[Items from a dataset]
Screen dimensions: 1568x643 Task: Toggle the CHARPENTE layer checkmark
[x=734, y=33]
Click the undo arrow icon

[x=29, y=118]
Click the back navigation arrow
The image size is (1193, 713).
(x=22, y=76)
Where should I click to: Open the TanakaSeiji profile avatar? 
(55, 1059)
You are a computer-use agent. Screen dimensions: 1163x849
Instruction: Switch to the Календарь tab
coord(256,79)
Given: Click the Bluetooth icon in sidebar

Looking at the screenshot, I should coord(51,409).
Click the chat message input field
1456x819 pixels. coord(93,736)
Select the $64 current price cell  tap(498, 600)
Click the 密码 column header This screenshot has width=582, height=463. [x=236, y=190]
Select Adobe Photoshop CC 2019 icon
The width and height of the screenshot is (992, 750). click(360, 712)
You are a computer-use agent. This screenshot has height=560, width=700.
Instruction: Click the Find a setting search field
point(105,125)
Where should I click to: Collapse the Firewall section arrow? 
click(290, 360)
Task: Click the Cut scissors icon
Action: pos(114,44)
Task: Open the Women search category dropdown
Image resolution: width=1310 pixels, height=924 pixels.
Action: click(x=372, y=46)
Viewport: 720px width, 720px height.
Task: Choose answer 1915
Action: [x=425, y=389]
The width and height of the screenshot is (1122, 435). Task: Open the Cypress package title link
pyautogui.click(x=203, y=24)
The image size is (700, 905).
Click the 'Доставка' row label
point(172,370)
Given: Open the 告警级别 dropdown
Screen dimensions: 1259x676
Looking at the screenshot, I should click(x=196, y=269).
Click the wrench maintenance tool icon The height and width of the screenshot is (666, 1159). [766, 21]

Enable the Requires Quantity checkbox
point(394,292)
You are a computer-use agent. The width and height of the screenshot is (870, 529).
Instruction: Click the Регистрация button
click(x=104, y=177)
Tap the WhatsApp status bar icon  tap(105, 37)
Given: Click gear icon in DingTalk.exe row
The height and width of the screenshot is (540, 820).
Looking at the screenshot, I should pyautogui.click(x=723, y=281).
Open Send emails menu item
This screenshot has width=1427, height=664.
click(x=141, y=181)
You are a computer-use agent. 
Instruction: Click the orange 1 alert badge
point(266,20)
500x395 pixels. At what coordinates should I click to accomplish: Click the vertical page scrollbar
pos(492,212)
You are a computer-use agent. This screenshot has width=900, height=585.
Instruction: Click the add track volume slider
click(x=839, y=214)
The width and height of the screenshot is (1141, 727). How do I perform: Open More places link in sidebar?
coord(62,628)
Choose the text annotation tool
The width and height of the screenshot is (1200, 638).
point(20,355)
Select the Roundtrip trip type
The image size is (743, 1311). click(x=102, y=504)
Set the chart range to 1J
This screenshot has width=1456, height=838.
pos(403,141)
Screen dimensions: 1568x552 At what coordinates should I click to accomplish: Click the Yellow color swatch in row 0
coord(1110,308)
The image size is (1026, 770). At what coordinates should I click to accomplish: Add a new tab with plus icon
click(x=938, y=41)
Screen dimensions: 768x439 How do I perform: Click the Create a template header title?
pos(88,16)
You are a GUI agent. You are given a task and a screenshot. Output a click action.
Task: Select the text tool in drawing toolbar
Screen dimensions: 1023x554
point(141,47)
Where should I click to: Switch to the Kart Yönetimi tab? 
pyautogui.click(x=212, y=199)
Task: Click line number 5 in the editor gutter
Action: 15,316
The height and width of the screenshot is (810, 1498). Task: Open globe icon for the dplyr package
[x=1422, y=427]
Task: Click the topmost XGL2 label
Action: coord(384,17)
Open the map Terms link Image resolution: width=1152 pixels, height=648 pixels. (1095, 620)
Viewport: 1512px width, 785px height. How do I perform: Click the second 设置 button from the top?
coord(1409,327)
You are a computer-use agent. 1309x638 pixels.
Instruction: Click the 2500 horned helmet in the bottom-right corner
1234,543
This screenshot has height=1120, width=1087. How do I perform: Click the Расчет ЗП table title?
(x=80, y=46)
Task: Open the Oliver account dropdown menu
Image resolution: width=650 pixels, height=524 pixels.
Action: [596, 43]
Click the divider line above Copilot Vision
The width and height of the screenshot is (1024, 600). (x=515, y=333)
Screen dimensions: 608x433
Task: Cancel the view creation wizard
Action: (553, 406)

● The task
Could you set down every record exactly as given?

● Worked solution
Screen dimensions: 1568x643 Task: Toggle the CHARPENTE layer checkmark
[x=734, y=33]
Click the undo arrow icon

[x=29, y=118]
Click the back navigation arrow
The image size is (1193, 713).
(x=22, y=76)
Where should I click to: Open the TanakaSeiji profile avatar? 
(55, 1059)
You are a computer-use agent. Screen dimensions: 1163x849
Instruction: Switch to the Календарь tab
coord(256,79)
Given: Click the Bluetooth icon in sidebar

Looking at the screenshot, I should coord(51,409).
Click the chat message input field
1456x819 pixels. coord(93,736)
Select the $64 current price cell  tap(498, 600)
Click the 密码 column header This screenshot has width=582, height=463. [x=236, y=190]
Select Adobe Photoshop CC 2019 icon
The width and height of the screenshot is (992, 750). click(360, 712)
You are a computer-use agent. This screenshot has height=560, width=700.
Instruction: Click the Find a setting search field
point(105,125)
Where should I click to: Collapse the Firewall section arrow? 
click(290, 360)
Task: Click the Cut scissors icon
Action: pos(114,44)
Task: Open the Women search category dropdown
Image resolution: width=1310 pixels, height=924 pixels.
Action: click(x=372, y=46)
Viewport: 720px width, 720px height.
Task: Choose answer 1915
Action: [x=425, y=389]
The width and height of the screenshot is (1122, 435). Task: Open the Cypress package title link
pyautogui.click(x=203, y=24)
The image size is (700, 905).
Click the 'Доставка' row label
point(172,370)
Given: Open the 告警级别 dropdown
Screen dimensions: 1259x676
Looking at the screenshot, I should click(x=196, y=269).
Click the wrench maintenance tool icon The height and width of the screenshot is (666, 1159). [766, 21]

Enable the Requires Quantity checkbox
point(394,292)
You are a computer-use agent. The width and height of the screenshot is (870, 529).
Instruction: Click the Регистрация button
click(x=104, y=177)
Tap the WhatsApp status bar icon  tap(105, 37)
Given: Click gear icon in DingTalk.exe row
The height and width of the screenshot is (540, 820).
Looking at the screenshot, I should pyautogui.click(x=723, y=281).
Open Send emails menu item
This screenshot has width=1427, height=664.
click(x=141, y=181)
You are a computer-use agent. 
Instruction: Click the orange 1 alert badge
point(266,20)
500x395 pixels. At what coordinates should I click to accomplish: Click the vertical page scrollbar
pos(492,212)
You are a computer-use agent. This screenshot has width=900, height=585.
Instruction: Click the add track volume slider
click(x=839, y=214)
The width and height of the screenshot is (1141, 727). How do I perform: Open More places link in sidebar?
coord(62,628)
Choose the text annotation tool
The width and height of the screenshot is (1200, 638).
point(20,355)
Select the Roundtrip trip type
The image size is (743, 1311). click(x=102, y=504)
Set the chart range to 1J
This screenshot has width=1456, height=838.
pos(403,141)
Screen dimensions: 1568x552 At what coordinates should I click to accomplish: Click the Yellow color swatch in row 0
coord(1110,308)
The image size is (1026, 770). At what coordinates should I click to accomplish: Add a new tab with plus icon
click(x=938, y=41)
Screen dimensions: 768x439 How do I perform: Click the Create a template header title?
pos(88,16)
You are a GUI agent. You are given a task and a screenshot. Output a click action.
Task: Select the text tool in drawing toolbar
Screen dimensions: 1023x554
point(141,47)
Where should I click to: Switch to the Kart Yönetimi tab? 
pyautogui.click(x=212, y=199)
Task: Click line number 5 in the editor gutter
Action: 15,316
The height and width of the screenshot is (810, 1498). Task: Open globe icon for the dplyr package
[x=1422, y=427]
Task: Click the topmost XGL2 label
Action: coord(384,17)
Open the map Terms link Image resolution: width=1152 pixels, height=648 pixels. (1095, 620)
Viewport: 1512px width, 785px height. How do I perform: Click the second 设置 button from the top?
coord(1409,327)
You are a computer-use agent. 1309x638 pixels.
Instruction: Click the 2500 horned helmet in the bottom-right corner
1234,543
This screenshot has height=1120, width=1087. How do I perform: Click the Расчет ЗП table title?
(x=80, y=46)
Task: Open the Oliver account dropdown menu
Image resolution: width=650 pixels, height=524 pixels.
Action: [596, 43]
Click the divider line above Copilot Vision
The width and height of the screenshot is (1024, 600). (x=515, y=333)
Screen dimensions: 608x433
Task: Cancel the view creation wizard
Action: (553, 406)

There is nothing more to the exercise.